In her presentation at Fi Europe, Rothschild plans to share some innovative space mission solutions, and also demonstrate the critical role that food innovation will play in facilitating future exploration.

Evolution and the origins of life

Rothschild has dedicated her career to better understanding evolution and the origins of life, first through studying organisms such as protozoa – single-celled microorganisms that feed on organic matter – and algae. She came to NASA in the late 1980s, and in the late 1990s she was heavily involved in founding the agency’s astrobiology programme, which focuses on understanding the origin, future, and distribution of life in the universe. 

“To do this, we only have one data point – planet Earth,” she notes. “We have to first understand how life began and how it evolved here.”

Rothschild was particularly interested in applying molecular techniques to approach some of these fundamental questions. “In the early 2000s, I was directed to start a programme on synthetic biology,” she says. “Half of my lab is now very much focused on the origin of life and evolution, and what the limits to life might be. At the same time, we also look at what NASA’s specific technology needs where life is the solution.”

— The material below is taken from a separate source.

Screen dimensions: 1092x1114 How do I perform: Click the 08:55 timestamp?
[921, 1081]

Innovative solutions for future space missions

Some of these needs led to the development of solutions that touch on food innovation. One idea, for example, involves building habitats off-planet with fungal mycelia. “We are now in phase III of this project, which is a very big deal,” says Dr Rothschild. The phase III award will provide $2 million over two years for further technological development, with a view to a potential future demonstration mission.

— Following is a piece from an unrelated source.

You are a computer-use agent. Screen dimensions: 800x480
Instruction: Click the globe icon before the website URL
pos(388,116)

The ultimate goal would be to efficiently transport and “grow” these extraterrestrial fungal homes for future missions, thus overcoming a major obstacle. Getting launched off the surface of the Earth requires massive amounts of fuel – keeping the payload light is vital to ensure cost-effective missions. “Imagine being able to launch a seed into space,” says Rothschild. “If it can then grow in material that you find off planet, you’ll have solved this problem of upmass.”

Rothschild was also recently able to run an experiment with the German Aerospace Centre (DLR), using a satellite mission to test several synthetic biology tools. “This worked brilliantly,” she says. “This was in fact the first synthetic biology experiment on a free flyer in low Earth orbit.”

Looking to the food sector for inspiration

In addition to sharing these exciting developments at Fi Europe, Rothschild also hopes to draw inspiration from the food industry. “Space missions are very good at things like recycling water and feeding astronauts through a tube,” she says. “But what about long haul missions? What about flavour? What about flexibility and choice?”

Rothschild lists the numerous constraints to feeding astronauts. Bread is no good because particles are an inhalation hazard in microgravity. For the same reason, salt and pepper need to be in liquid form. Items like fresh vegetables and meat are too heavy and additionally, there is no refrigeration currently planned for upcoming Artemis missions.

“I try to keep track of what is happening in terms of flavours, mushroom meat, single cell proteins, algae, that sort of thing,” she says. “I’m very interested in innovations that can be taken to space, because on a two and a half-year roundtrip to Mars, you simply don’t want to prepackage every meal.”

This is where Rothschild will invite the food industry to imagine the kinds of solutions required to facilitate a mission to Mars. “I hope to take away from Fi Europe radically different ideas,” she says. “These are the people that know what people like to eat, and who are tracking the latest taste trends. Imagine being able to print a steak on Mars from single cell inks for example. Or if it’s your birthday … what if we could produce chocolate flavouring from a specific bacterium?”

Lynn Rothschild will be speaking at this year’s Fi Europe on the subject of ‘Out of this world innovations: How space-driven biotech could shape a sustainable future’.

Rothschild is an astrobiologist focused on the origin and evolution of life, as well as the use of synthetic biology to enable space exploration. She was awarded the Isaac Asimov Award from the American Humanist Association and is a fellow of the California Academy of Sciences.